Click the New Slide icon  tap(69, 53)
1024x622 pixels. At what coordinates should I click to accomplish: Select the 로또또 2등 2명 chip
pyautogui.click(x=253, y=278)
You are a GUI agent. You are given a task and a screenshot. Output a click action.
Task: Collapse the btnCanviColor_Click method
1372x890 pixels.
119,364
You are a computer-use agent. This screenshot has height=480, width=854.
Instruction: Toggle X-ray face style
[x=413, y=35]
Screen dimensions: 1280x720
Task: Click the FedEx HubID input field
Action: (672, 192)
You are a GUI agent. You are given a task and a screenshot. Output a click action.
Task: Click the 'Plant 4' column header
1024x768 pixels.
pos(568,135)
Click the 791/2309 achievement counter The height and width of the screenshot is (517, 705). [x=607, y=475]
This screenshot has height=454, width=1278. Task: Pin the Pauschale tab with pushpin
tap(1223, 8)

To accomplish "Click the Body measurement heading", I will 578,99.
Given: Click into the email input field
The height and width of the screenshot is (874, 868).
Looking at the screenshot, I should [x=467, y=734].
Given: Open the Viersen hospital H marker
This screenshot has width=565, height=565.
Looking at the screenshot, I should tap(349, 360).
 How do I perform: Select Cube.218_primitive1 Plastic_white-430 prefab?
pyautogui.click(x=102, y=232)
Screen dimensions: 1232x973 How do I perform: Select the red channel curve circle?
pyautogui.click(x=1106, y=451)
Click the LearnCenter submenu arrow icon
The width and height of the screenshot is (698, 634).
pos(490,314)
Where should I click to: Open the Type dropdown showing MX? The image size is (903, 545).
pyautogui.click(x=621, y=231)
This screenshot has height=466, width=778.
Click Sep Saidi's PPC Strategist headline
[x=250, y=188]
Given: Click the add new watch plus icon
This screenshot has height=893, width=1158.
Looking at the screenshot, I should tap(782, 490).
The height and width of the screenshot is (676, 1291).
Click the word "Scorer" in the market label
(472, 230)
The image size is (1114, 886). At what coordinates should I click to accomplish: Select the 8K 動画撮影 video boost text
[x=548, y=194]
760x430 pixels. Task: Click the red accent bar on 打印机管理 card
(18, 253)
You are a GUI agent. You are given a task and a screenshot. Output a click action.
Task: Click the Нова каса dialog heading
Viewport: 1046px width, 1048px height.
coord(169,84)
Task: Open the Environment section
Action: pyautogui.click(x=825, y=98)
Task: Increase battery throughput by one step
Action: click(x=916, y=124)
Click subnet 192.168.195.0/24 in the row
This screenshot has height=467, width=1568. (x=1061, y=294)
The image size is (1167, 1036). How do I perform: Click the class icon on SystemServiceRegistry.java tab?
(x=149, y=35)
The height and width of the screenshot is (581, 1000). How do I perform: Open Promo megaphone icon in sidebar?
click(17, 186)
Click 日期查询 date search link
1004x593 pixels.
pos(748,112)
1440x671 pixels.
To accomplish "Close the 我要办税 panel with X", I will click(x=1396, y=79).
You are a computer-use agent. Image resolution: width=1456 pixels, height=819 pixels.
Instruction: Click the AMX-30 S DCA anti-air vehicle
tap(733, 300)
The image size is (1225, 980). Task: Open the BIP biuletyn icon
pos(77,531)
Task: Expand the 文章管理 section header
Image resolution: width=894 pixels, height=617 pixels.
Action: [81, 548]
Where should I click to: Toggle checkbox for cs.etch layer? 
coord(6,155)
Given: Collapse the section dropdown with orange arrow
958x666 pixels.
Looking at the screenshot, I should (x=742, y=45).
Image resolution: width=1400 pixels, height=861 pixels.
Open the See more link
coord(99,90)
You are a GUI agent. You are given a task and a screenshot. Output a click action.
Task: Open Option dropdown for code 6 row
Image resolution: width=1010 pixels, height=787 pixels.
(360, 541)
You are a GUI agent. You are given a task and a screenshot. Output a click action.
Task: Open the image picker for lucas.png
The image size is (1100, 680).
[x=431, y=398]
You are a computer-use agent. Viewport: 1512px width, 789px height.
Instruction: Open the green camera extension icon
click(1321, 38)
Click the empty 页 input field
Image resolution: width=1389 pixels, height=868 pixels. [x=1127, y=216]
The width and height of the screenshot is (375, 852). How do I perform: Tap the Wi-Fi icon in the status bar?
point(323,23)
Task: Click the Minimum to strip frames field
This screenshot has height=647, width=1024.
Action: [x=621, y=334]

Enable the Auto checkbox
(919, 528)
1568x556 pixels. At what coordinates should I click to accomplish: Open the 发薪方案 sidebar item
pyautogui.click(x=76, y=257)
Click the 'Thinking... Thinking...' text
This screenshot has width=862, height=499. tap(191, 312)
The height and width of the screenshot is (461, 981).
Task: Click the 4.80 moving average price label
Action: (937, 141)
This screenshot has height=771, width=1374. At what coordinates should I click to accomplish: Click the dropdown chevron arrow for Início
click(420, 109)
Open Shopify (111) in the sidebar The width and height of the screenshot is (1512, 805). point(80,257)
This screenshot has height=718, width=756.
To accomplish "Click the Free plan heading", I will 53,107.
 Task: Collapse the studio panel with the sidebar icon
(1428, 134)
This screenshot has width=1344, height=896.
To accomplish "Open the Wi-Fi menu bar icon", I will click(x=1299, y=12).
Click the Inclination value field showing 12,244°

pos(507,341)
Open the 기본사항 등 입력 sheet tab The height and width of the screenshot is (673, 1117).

########

Reproduce the records word for word, from the first line through the line that contains "I will 578,99.".

Click the New Slide icon  tap(69, 53)
1024x622 pixels. At what coordinates should I click to accomplish: Select the 로또또 2등 2명 chip
pyautogui.click(x=253, y=278)
You are a GUI agent. You are given a task and a screenshot. Output a click action.
Task: Collapse the btnCanviColor_Click method
1372x890 pixels.
119,364
You are a computer-use agent. This screenshot has height=480, width=854.
Instruction: Toggle X-ray face style
[x=413, y=35]
Screen dimensions: 1280x720
Task: Click the FedEx HubID input field
Action: (672, 192)
You are a GUI agent. You are given a task and a screenshot. Output a click action.
Task: Click the 'Plant 4' column header
1024x768 pixels.
pos(568,135)
Click the 791/2309 achievement counter The height and width of the screenshot is (517, 705). [x=607, y=475]
This screenshot has height=454, width=1278. Task: Pin the Pauschale tab with pushpin
tap(1223, 8)

To accomplish "Click the Body measurement heading", I will 578,99.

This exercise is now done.